In-universe information
- Species: Jinn
- Gender: male
- Title: Red Jinn
- Occupation: Wizard of Ev
- Nationality: Ev

= Jinnicky the Red Jinn =

The Red Jinn, later known as Jinnicky, is one of Ruth Plumly Thompson's most frequently occurring characters in her Oz books. According to David L. Greene and Dick Martin, he is "the most fondly remembered" of all the characters Thompson created. The Jinn is a supernatural force that lives in a large red ginger jar.

==History==
The Red Jinn was first introduced in Jack Pumpkinhead of Oz (1929) as a mysterious figure who educates Jack Pumpkinhead on the use of the Pirate Sack. Although a detailed description is included in the text, Jack Pumpkinhead of Oz includes no illustrations of the Red Jinn aside from a gruesome color plate that did not appear outside the first edition, in which he has massive piercings.

He was reintroduced, drawn, and given the name Jinnicky in The Purple Prince of Oz (1932); he also appeared in the follow-up, The Silver Princess in Oz (1938). He makes a cameo appearance in The Wishing Horse of Oz (1935), and he is the principal pre-existing character in Thompson's sub-canonical penultimate Oz book, Yankee in Oz (1972). Jack Snow apparently thought the Red Jinn was a separate character, for he considered The Purple Prince of Oz to be Jinnicky's first appearance in Who's Who in Oz, though he did not include a separate Red Jinn entry.

Jinnicky's body is housed inside a large red ginger jar, complete with lid. He speaks in a deep voice. Neill's art originally depicted him with massive piercings, but these were later omitted and are not referred to in the text. His disposition is generally jolly and friendly, and he is treated sympathetically by his author. His preferred mode of transportation is a flying jinrikisha which is pulled only by magic. He lives in a red glass palace in the northeast of the Land of Ev, attended by his Advizier, Alibabble, and Addie the Adding Adder.

In addition to these, Jinnicky owns a large number of slaves. This contrasts with the jinns of the Arabian Nights, who are usually slaves themselves, such as the one in Aladdin's lamp. All of the slaves that are described are explicitly Black people. The best known of the slaves is Ginger, whose service to a magic dinner bell is an important literary device.

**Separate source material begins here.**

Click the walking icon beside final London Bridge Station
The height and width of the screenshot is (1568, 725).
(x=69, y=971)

He also makes smaller appearances in The Wishing Horse of Oz and Yankee in Oz (in which Jinnicky is instrumental in liberating the Emerald City palace from the primary antagonist Badmannah the Giant), and is fleetingly referenced in Pirates in Oz and Captain Salt in Oz. Because most of his appearances except Wishing Horse and Silver Princess are protected under U.S. copyright, he does not figure in books by post-Thompson authors, with the notable exception of Lin Carter, whose estate was able to pay to use the character in his novel, The Tired Tailor of Oz (published posthumously in 2001). Jinnicky entered the public domain on 1 January 2025 when his first novel's copyright expired.

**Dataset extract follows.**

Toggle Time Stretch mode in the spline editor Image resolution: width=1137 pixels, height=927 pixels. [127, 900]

Thompson refers to Jinnicky as "The Wizard of Ev" in The Silver Princess in Oz and Yankee in Oz.

Jack Snow listed Jinnicky in his encyclopedia Who's Who in Oz in 1954. The Jinn is subject of some confusion in this reference book. Snow lists Purple Prince rather than Jack Pumpkinhead as his first appearance, and states that Ginger is the servant of Baron Mogodore, the main antagonist of the earlier novel. In addition, Snow takes Neill's drawing of Jinnicky's barber from Purple Prince and presents it as a portrait of the unrelated Barber of Rash from The Hungry Tiger of Oz, leading to a popular fan theory that Jinnicky gave the unemployed barber a job - something which Thompson never implied.